The campaign, Acceptance Journeys, has a goal of reducing homophobia, which public health researchers say contributed to a 144 percent increase in HIV rates among young, gay, black men in Milwaukee County between 2000 and 2008. Many of the men have left home after coming out to their parents and being told, “You can’t live that lifestyle in my house.” Some have moved in with an older partner, turned to drug use, or ended up in other situations that lead to unprotected sex.
Shawnika Hull
But homophobia wasn’t part of the community’s vocabulary, even if it was part of the social environment driving HIV transmission. So Shawnika Hull, a UW–Madison assistant professor of journalism and mass communication who was in charge of messages for the campaign, and her collaborators decided that the best way to tackle the problem was to avoid using the word altogether.
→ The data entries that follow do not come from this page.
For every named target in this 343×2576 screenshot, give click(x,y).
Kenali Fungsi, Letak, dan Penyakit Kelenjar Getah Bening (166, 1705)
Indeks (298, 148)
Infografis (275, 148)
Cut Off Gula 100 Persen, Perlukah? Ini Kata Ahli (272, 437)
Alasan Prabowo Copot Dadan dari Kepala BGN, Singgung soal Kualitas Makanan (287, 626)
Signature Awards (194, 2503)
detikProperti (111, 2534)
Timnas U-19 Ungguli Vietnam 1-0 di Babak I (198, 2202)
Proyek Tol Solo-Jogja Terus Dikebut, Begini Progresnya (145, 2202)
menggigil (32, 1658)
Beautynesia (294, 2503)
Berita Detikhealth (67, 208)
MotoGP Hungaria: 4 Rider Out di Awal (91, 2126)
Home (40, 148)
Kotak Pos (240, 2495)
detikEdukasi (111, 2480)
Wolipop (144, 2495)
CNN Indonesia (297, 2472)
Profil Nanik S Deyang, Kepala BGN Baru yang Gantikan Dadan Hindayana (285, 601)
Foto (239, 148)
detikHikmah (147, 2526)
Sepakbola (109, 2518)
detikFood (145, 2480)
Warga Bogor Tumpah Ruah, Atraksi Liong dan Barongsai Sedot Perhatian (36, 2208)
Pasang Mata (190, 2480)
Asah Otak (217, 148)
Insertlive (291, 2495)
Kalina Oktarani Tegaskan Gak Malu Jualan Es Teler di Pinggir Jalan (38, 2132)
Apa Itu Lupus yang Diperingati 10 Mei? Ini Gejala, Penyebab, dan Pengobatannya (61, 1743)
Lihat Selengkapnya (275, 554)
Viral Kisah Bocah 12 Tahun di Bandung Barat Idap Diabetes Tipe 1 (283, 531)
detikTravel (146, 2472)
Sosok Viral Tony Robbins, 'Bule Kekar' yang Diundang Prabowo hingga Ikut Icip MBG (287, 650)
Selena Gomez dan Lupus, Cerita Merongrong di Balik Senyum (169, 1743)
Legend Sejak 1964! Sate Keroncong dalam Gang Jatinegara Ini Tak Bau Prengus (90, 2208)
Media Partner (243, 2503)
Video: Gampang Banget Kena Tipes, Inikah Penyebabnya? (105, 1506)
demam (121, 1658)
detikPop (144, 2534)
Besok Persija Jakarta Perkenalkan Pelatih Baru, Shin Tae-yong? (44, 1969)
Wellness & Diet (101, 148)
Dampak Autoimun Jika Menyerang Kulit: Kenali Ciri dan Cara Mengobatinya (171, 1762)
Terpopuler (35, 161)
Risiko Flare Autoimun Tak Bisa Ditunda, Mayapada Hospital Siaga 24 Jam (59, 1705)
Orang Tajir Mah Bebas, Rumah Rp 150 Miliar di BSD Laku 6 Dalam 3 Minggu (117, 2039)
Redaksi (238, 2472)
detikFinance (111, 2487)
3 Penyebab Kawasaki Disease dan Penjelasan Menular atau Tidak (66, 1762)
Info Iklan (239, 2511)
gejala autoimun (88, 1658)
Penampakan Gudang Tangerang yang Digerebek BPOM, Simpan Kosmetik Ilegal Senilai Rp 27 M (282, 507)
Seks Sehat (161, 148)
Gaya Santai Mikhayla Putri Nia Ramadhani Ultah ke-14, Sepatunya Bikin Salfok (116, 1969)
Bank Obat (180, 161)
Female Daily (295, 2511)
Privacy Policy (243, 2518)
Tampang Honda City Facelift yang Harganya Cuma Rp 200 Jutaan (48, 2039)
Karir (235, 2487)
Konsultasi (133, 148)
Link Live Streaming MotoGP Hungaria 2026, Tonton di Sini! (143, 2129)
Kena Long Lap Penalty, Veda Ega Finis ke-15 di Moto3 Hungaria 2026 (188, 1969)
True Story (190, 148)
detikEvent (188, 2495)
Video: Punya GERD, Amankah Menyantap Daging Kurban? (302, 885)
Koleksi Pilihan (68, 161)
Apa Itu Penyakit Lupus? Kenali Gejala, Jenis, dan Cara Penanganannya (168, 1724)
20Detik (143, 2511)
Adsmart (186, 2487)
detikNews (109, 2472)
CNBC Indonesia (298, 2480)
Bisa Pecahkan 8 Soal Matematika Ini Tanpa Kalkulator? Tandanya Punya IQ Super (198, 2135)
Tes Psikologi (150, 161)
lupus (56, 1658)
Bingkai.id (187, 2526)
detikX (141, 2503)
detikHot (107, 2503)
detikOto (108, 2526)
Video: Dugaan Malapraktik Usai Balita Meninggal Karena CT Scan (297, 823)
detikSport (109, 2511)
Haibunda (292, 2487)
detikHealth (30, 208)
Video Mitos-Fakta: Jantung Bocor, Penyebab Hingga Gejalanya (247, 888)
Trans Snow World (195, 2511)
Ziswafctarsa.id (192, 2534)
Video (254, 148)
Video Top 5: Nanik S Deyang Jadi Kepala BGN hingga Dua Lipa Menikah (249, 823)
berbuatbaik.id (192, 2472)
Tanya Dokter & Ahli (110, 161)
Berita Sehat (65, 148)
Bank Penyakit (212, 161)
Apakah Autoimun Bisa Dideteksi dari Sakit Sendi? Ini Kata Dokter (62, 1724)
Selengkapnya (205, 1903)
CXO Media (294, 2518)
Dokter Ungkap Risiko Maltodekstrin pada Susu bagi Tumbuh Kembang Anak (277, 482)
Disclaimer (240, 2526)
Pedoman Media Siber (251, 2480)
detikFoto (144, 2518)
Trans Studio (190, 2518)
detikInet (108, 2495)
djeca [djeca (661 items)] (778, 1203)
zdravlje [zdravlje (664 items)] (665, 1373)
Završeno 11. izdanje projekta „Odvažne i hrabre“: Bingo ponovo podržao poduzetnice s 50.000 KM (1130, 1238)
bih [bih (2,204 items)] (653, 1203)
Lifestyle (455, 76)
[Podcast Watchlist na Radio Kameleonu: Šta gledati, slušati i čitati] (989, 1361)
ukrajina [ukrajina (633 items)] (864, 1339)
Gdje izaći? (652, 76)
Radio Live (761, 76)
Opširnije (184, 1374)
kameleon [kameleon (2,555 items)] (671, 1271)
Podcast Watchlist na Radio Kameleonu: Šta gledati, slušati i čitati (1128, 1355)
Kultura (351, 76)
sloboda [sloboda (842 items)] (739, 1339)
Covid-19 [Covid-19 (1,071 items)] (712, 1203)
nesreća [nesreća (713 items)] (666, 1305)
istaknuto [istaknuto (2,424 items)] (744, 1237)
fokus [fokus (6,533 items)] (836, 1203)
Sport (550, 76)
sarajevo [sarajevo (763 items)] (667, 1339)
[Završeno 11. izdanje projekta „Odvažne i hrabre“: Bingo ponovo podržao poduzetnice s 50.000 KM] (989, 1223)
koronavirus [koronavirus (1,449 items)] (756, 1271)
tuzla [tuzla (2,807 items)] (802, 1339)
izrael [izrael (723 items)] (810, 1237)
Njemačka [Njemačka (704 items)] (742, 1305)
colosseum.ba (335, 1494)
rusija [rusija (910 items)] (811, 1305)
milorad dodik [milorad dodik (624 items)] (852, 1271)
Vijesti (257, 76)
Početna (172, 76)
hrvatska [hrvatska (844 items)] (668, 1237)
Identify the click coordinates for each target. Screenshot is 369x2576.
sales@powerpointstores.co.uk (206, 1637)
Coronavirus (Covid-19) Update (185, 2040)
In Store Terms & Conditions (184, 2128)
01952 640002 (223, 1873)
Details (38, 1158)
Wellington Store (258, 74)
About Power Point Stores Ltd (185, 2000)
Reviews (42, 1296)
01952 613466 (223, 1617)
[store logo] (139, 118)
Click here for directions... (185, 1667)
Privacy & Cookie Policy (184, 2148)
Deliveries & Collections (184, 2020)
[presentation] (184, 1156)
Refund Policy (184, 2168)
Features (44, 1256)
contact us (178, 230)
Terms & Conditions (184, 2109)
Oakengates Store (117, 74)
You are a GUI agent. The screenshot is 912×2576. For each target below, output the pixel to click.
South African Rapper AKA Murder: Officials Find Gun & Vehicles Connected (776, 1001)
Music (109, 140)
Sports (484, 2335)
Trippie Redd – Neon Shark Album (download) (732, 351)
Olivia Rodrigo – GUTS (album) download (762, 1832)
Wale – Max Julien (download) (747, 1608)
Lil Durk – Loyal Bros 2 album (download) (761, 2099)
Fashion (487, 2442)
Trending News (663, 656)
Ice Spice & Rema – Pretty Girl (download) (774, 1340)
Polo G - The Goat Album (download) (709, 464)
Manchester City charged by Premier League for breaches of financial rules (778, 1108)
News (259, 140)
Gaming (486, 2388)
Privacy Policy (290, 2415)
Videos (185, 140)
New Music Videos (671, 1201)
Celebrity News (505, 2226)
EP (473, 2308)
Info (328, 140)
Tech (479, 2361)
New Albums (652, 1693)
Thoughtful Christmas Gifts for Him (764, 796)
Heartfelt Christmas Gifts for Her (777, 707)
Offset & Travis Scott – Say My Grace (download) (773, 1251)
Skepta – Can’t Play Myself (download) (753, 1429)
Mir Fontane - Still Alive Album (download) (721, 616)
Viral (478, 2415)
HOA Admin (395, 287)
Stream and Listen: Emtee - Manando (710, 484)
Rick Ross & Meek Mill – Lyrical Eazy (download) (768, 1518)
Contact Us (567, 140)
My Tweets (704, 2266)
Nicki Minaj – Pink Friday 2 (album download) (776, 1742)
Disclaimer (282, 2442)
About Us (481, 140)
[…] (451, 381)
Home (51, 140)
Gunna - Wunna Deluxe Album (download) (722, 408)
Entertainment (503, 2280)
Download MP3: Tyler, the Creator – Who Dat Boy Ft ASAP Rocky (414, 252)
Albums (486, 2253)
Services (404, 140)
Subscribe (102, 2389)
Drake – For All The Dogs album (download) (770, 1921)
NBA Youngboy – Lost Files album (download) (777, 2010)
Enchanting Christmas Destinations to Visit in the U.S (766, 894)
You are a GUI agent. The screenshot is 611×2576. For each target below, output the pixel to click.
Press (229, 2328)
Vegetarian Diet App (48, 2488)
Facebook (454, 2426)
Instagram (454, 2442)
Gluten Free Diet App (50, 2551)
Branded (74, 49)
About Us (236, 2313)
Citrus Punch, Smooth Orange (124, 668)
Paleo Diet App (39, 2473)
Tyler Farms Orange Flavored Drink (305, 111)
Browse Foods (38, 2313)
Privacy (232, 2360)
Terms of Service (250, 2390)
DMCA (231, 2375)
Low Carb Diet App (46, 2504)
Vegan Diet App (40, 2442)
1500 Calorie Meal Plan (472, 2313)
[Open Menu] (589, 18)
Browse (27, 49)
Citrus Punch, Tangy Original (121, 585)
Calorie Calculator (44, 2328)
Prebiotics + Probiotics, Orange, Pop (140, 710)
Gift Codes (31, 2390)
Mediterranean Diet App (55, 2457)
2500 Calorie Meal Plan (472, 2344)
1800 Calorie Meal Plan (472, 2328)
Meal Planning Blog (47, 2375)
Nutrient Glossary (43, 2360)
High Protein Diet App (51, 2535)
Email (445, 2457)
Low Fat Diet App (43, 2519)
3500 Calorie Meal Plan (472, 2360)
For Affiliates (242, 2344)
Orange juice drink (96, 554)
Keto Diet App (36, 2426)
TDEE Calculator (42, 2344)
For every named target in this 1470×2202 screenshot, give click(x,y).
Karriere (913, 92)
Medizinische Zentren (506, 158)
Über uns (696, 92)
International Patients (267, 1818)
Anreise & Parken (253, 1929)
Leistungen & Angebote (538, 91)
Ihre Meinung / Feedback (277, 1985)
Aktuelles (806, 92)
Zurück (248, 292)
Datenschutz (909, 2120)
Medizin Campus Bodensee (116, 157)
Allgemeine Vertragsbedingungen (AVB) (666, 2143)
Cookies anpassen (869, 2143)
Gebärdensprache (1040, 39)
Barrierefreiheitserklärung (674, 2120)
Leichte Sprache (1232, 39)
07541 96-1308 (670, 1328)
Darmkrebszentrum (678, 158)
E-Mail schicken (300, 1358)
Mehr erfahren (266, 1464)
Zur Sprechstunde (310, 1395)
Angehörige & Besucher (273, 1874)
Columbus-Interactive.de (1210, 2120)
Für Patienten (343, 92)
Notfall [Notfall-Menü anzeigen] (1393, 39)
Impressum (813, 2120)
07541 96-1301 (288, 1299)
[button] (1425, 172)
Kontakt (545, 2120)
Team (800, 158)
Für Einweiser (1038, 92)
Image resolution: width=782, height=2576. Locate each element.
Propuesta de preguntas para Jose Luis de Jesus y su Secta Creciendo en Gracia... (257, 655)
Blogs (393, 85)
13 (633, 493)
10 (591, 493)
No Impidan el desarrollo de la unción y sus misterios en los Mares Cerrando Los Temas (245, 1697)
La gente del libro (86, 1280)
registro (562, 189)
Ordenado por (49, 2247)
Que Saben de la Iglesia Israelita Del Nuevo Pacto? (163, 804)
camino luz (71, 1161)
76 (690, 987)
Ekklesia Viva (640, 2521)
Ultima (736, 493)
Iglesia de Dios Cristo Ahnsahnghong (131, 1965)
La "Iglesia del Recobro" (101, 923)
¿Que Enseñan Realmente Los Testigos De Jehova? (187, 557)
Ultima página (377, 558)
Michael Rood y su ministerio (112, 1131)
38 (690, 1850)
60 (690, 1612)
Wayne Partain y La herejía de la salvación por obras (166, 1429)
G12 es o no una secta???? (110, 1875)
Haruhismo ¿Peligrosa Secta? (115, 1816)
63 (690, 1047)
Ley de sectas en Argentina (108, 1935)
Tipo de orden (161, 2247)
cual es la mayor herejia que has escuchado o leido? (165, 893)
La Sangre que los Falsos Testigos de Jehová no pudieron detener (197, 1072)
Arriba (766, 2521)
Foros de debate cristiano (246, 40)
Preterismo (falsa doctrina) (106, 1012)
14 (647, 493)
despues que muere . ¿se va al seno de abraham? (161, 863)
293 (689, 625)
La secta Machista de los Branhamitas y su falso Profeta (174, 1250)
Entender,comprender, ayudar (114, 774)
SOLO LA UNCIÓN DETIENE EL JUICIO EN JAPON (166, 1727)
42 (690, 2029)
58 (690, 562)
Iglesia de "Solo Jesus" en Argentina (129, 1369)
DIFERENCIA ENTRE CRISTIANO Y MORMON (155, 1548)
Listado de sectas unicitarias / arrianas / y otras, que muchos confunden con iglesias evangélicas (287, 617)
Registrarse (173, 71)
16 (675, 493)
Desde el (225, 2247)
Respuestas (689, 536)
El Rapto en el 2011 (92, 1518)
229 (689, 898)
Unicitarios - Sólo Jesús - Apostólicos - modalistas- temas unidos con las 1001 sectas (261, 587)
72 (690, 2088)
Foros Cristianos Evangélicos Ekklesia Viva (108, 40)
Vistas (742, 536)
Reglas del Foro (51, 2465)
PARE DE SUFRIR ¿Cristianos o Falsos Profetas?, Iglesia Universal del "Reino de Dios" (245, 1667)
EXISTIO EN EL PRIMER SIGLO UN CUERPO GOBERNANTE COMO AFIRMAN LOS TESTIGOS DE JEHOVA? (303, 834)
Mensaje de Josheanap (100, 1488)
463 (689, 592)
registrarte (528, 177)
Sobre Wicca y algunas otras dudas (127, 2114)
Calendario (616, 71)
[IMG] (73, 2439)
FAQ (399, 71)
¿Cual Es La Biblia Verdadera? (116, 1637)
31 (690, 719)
“One of the things we were concerned about was creating a backlash,” says Hull, whose dissertation research centered on encouraging HIV testing among women of color. “If you go into the community and say, ‘You’re homophobic. Stop that!’ — that’s not a strategy that’s going to work.”
Hull and her colleagues rely on community focus groups to tailor messages for the campaign, which features images of straight people alongside the coworkers, friends or family members they accepted after learning they were gay. Their personal stories are featured on cards that are distributed through community organizations and churches.
“We don’t want to put this campaign into the field as it’s fully formed and just expect it to work,” she says. “We want to know if we’re causing harm or good.”
Khari, Eli and Amy are another family featured in the Acceptance Journeys campaign. Read their Story of Acceptance.
Photo: Diverse & Resilient
Focus groups noted that church is an important influence as a community develops its beliefs about sexuality. The campaign’s name is an allusion to “faith journeys,” language people commonly use when talking about their spiritual growth. “We chose Acceptance Journeys so that it’s clear to our target audience that we’re talking to you, with you,” Hull says.
With guidance from the focus groups, the campaign’s messages became less subtle last year, including the taglines, “I love my son just as he is” and “Who my daughter loves doesn’t change my love for her.”
This week, the project unveiled even stronger messages on new billboards and ads on city buses aimed at moving more people toward acceptance: “Acceptance means no strings attached” and “My brother shouldn’t be judged for who he loves.”
Acceptance Journeys is a collaborative effort including the UW Population Health Institute, the community-based organization Diverse & Resilient, the City of Milwaukee, the Medical College of Wisconsin, and the Wisconsin Department of Health Services AIDS/HIV Program. As the project continues, with help from a three-year grant from the Ira and Ineva Reilly Baldwin Wisconsin Idea Endowment, Hull will measure progress, comparing attitudes about gay people and transmission rates in Milwaukee to those in Cleveland, St. Louis, and Pittsburgh.
See more Stories of Acceptance from the campaign
But there is already anecdotal evidence that Acceptance Journeys is making an impact. A minister invited the project into his church and took an HIV test in front of his congregation, and people from the community have asked to be featured in the campaign.
“We recognize that everyone is on their own journey … and what we want to do is move people further,” Hull says. “We don’t think of behavior change as a dichotomy — either you’re homophobic or you’re not. People are at various places along this continuum.”